▶ **Anweisungen**:
A – Was sind Hecheln laut dem Text zum Binden von Federn an Drillinge?
B – Schreibe aus dem Text zum Binden von Federn an Drillinge den Abschnitt ab, der mit „Dann spannst Du“ beginnt und bis einschließlich „(25. Mai 2010)“ reicht.

Dann spannst Du den Drilling in den Stock und wickelst den Faden um den Hakenschenkel. Wenn der schön fest sitzt kannst Du etwas der Wollfasern anlegen und festbinden. Den dann nach hinten schlagen und mit dem Bindefaden überfangen. Das machst Du von allen 3 Seiten ganz schön gleichmäßig. Am Ende bindest Du eine einfache Schlaufe mit dem Bindefaden und führst ihn wieder nach vorne zum Ör.


----------



## Bondex (25. Mai 2010)

*AW: Federn an Drillinge für Spinner,Blinker,etc. montieren*

jetzt kannst Du die Hecheln (Hahnenfedern aus dem Nacken) anlegen und festbinden. Möglichst weit vorn am Ör bitte! Suche Dir vorher die richtigen Federn aus. Nicht jede Feder aus einem Bald (Nackenskalp) hat gleich lange Fibern. Die Länge ist aber für eine schöne Form maßgeblich.

▶ **Angezeigte Informationen**:
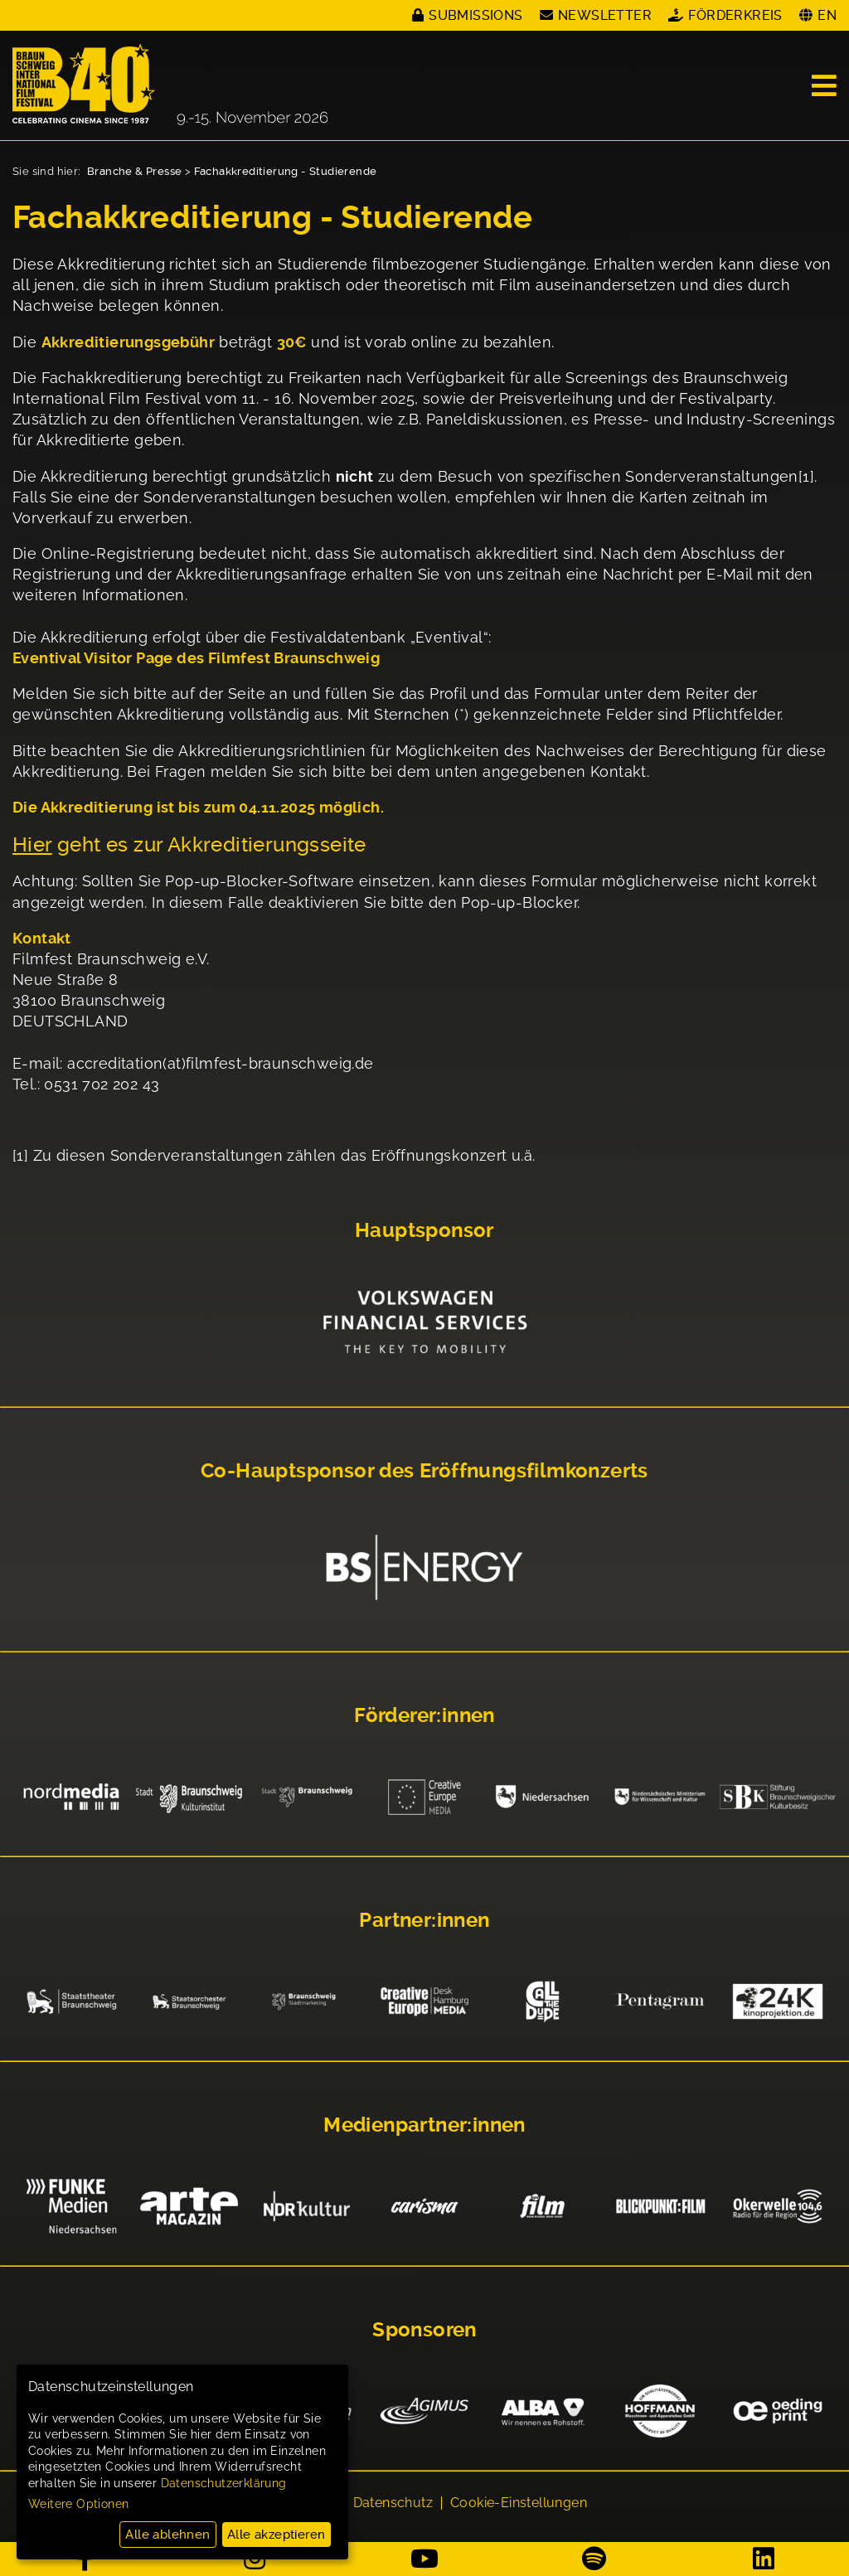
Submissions (475, 15)
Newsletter (605, 15)
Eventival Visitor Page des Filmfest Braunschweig (196, 658)
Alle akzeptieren (276, 2534)
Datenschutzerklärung (224, 2483)
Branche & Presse (134, 171)
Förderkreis (735, 15)
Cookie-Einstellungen (518, 2503)
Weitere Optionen (78, 2504)
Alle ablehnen (167, 2534)
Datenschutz (393, 2503)
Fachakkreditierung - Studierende (285, 171)
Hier (32, 844)
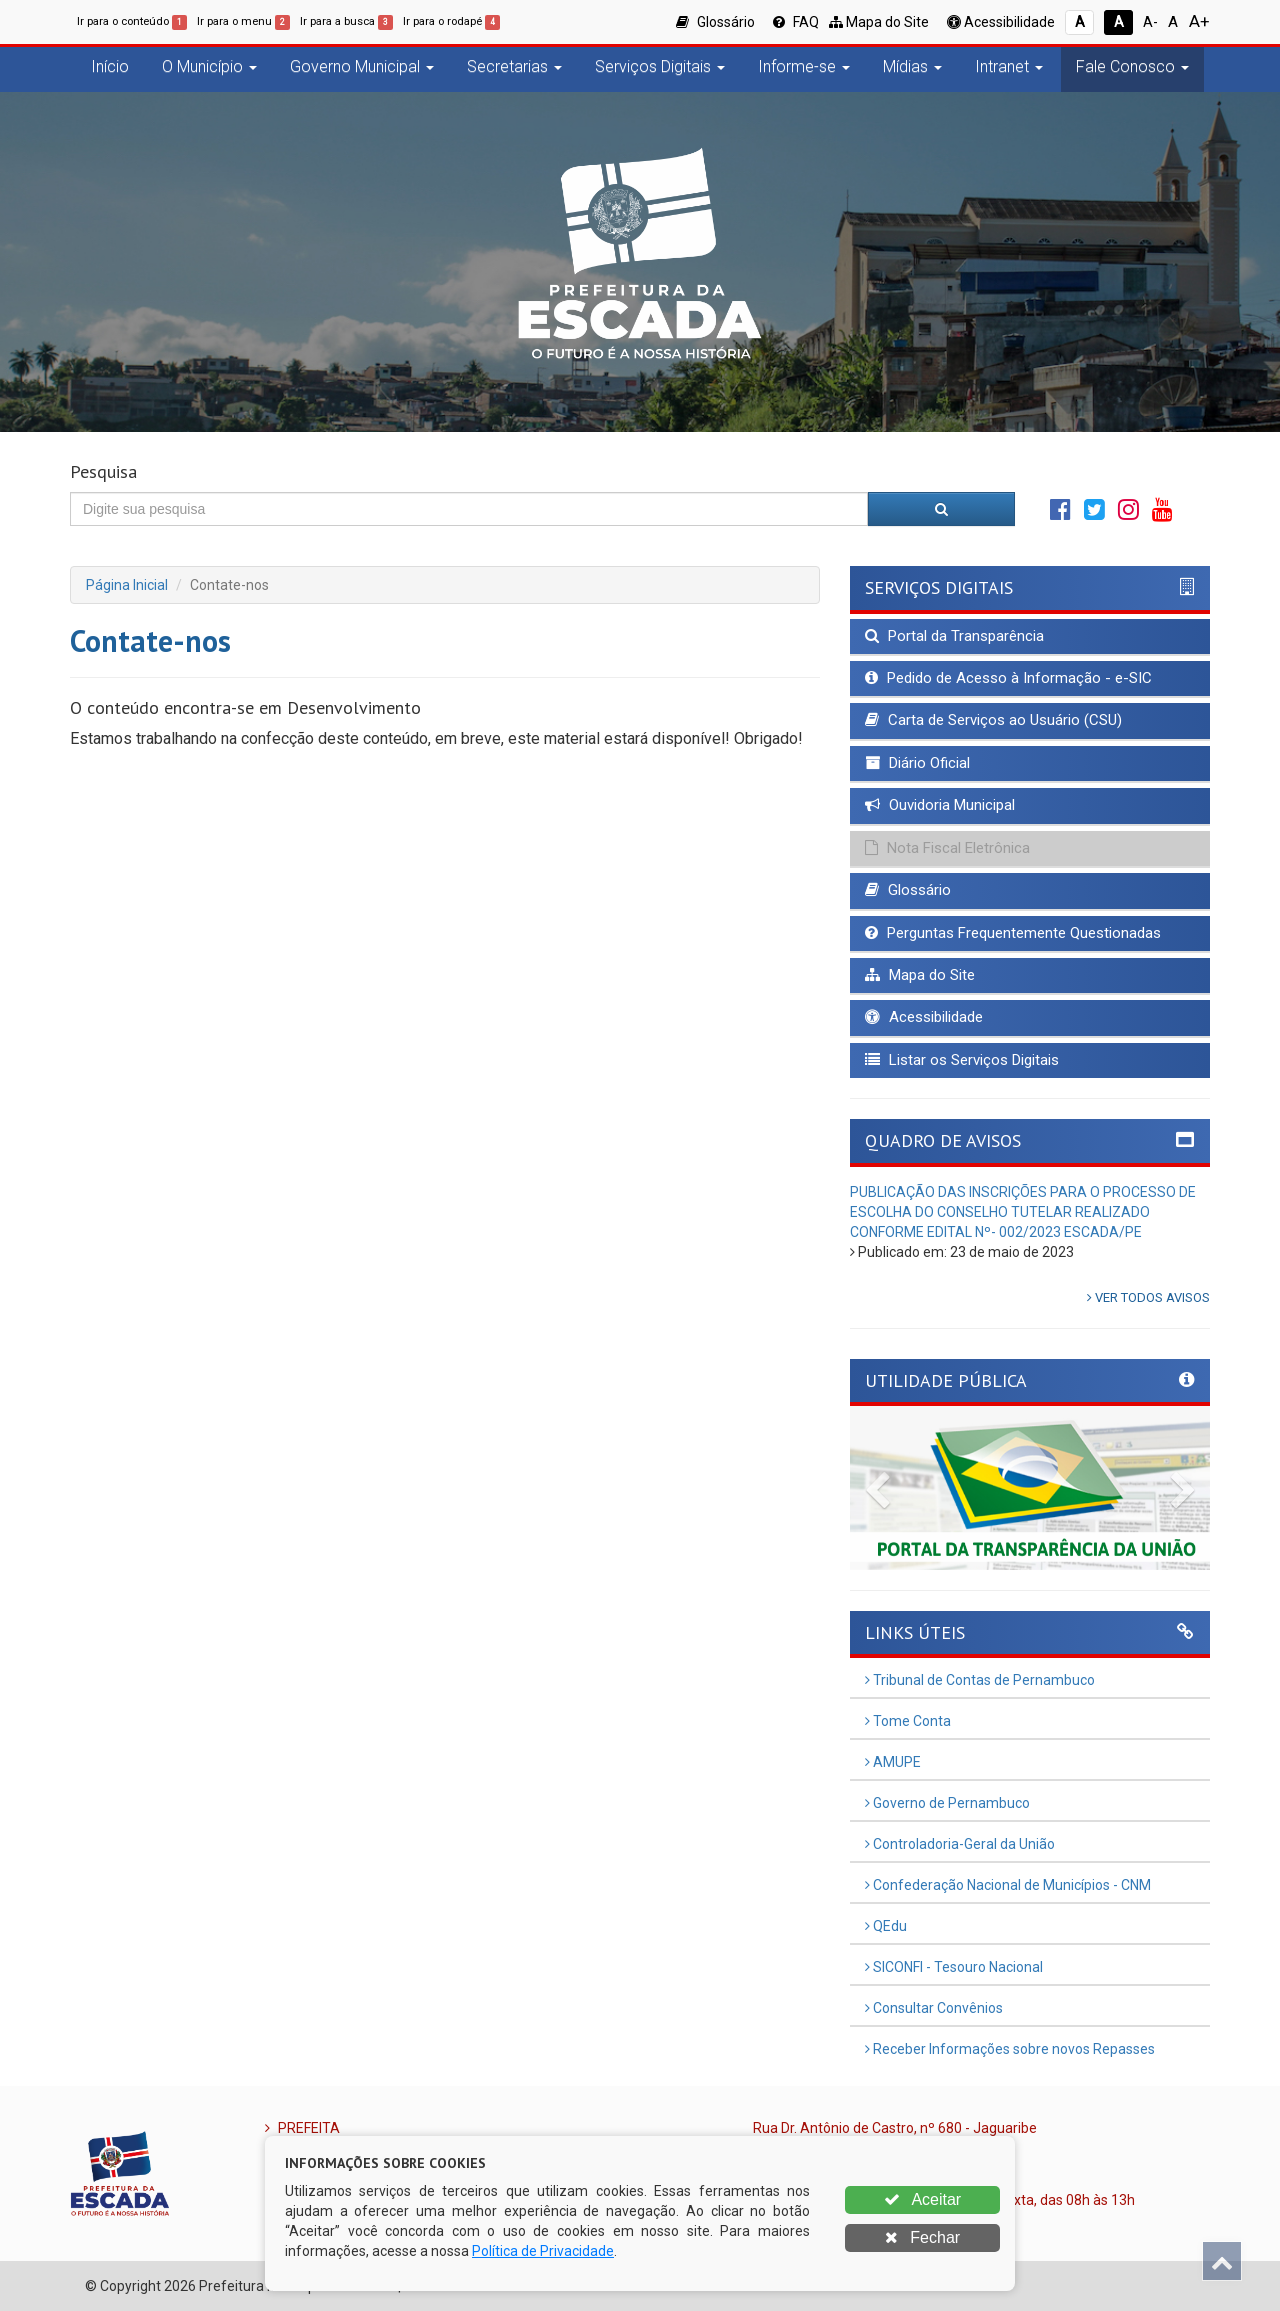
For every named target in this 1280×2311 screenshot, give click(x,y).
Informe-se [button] (804, 66)
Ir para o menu (243, 21)
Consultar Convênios (934, 2008)
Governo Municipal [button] (362, 66)
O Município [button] (209, 66)
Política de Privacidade (543, 2251)
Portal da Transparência (954, 636)
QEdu (886, 1926)
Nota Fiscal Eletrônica (947, 848)
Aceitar (922, 2199)
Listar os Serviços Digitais (962, 1060)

▶ **Lösungen**:
A – Hahnenfedern aus dem Nacken.

B –
Dann spannst Du den Drilling in den Stock und wickelst den Faden um den Hakenschenkel. Wenn der schön fest sitzt kannst Du etwas der Wollfasern anlegen und festbinden. Den dann nach hinten schlagen und mit dem Bindefaden überfangen. Das machst Du von allen 3 Seiten ganz schön gleichmäßig. Am Ende bindest Du eine einfache Schlaufe mit dem Bindefaden und führst ihn wieder nach vorne zum Ör.


----------



## Bondex (25. Mai 2010)